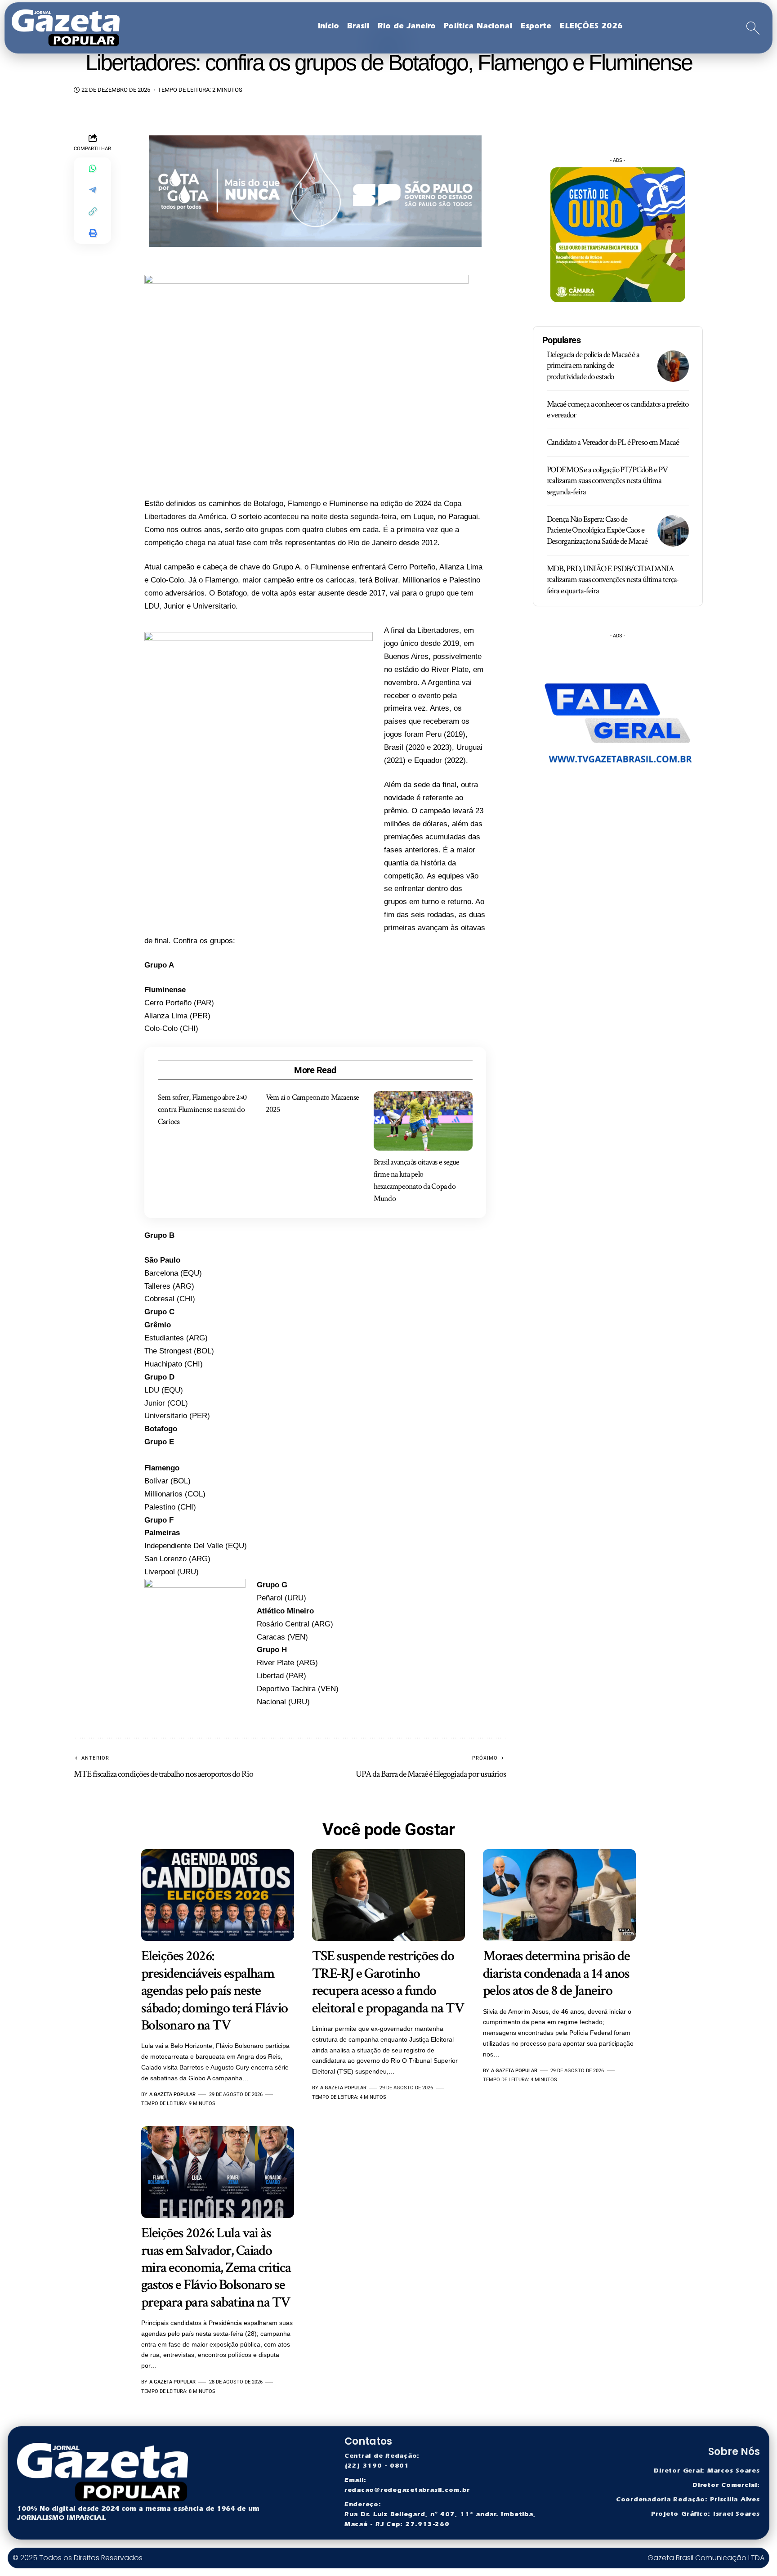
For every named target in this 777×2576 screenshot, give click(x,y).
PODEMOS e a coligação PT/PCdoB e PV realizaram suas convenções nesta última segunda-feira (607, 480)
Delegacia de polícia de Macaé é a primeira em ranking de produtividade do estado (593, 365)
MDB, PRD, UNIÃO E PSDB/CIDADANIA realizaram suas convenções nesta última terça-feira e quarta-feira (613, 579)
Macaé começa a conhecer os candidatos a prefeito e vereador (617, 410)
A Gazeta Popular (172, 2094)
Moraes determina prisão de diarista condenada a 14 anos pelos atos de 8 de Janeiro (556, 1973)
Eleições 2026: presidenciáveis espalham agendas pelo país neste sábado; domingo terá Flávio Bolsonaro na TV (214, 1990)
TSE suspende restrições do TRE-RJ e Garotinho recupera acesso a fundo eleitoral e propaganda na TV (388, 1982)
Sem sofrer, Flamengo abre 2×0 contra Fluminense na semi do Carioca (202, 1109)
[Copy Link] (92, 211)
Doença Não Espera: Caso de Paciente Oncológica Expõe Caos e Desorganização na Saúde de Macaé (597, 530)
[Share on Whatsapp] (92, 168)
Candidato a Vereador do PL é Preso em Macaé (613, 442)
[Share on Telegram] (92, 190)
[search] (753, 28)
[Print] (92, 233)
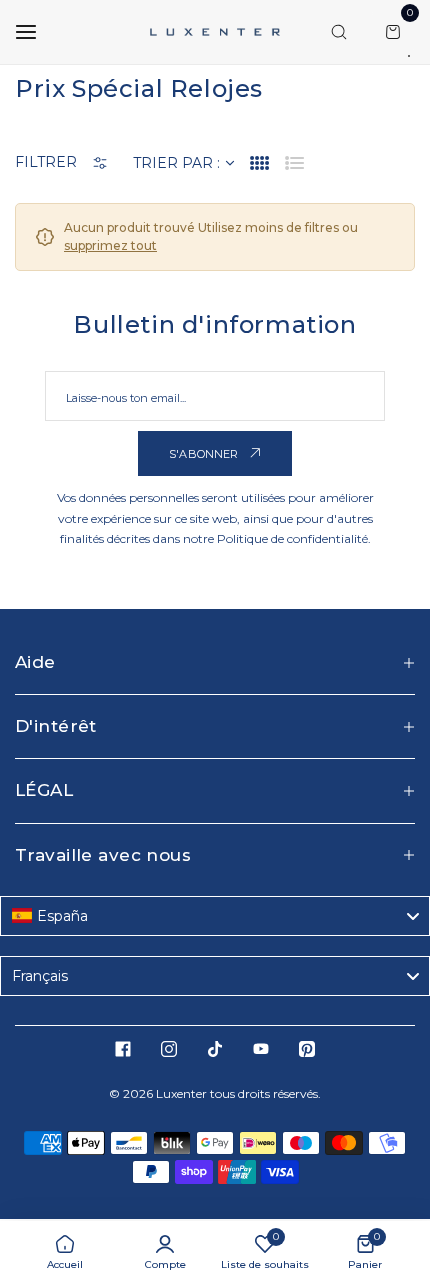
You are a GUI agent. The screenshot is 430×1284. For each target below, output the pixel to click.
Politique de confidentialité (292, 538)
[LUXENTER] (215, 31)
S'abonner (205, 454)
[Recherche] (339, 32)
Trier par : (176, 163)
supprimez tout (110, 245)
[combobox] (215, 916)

------

_WHAT YOU SHOULD DO_: Find the line with "Delegacia de polícia" and the line with "You are a GUI" in the records above. Copy both and all lines between them exactly, without pictures.

_EXERCISE SOLUTION_:
Delegacia de polícia de Macaé é a primeira em ranking de produtividade do estado (593, 365)
MDB, PRD, UNIÃO E PSDB/CIDADANIA realizaram suas convenções nesta última terça-feira e quarta-feira (613, 579)
Macaé começa a conhecer os candidatos a prefeito e vereador (617, 410)
A Gazeta Popular (172, 2094)
Moraes determina prisão de diarista condenada a 14 anos pelos atos de 8 de Janeiro (556, 1973)
Eleições 2026: presidenciáveis espalham agendas pelo país neste sábado; domingo terá Flávio Bolsonaro na TV (214, 1990)
TSE suspende restrições do TRE-RJ e Garotinho recupera acesso a fundo eleitoral e propaganda na TV (388, 1982)
Sem sofrer, Flamengo abre 2×0 contra Fluminense na semi do Carioca (202, 1109)
[Copy Link] (92, 211)
Doença Não Espera: Caso de Paciente Oncológica Expõe Caos e Desorganização na Saúde de Macaé (597, 530)
[Share on Whatsapp] (92, 168)
Candidato a Vereador do PL é Preso em Macaé (613, 442)
[Share on Telegram] (92, 190)
[search] (753, 28)
[Print] (92, 233)
You are a GUI agent. The screenshot is 430×1284. For each target below, output the pixel to click.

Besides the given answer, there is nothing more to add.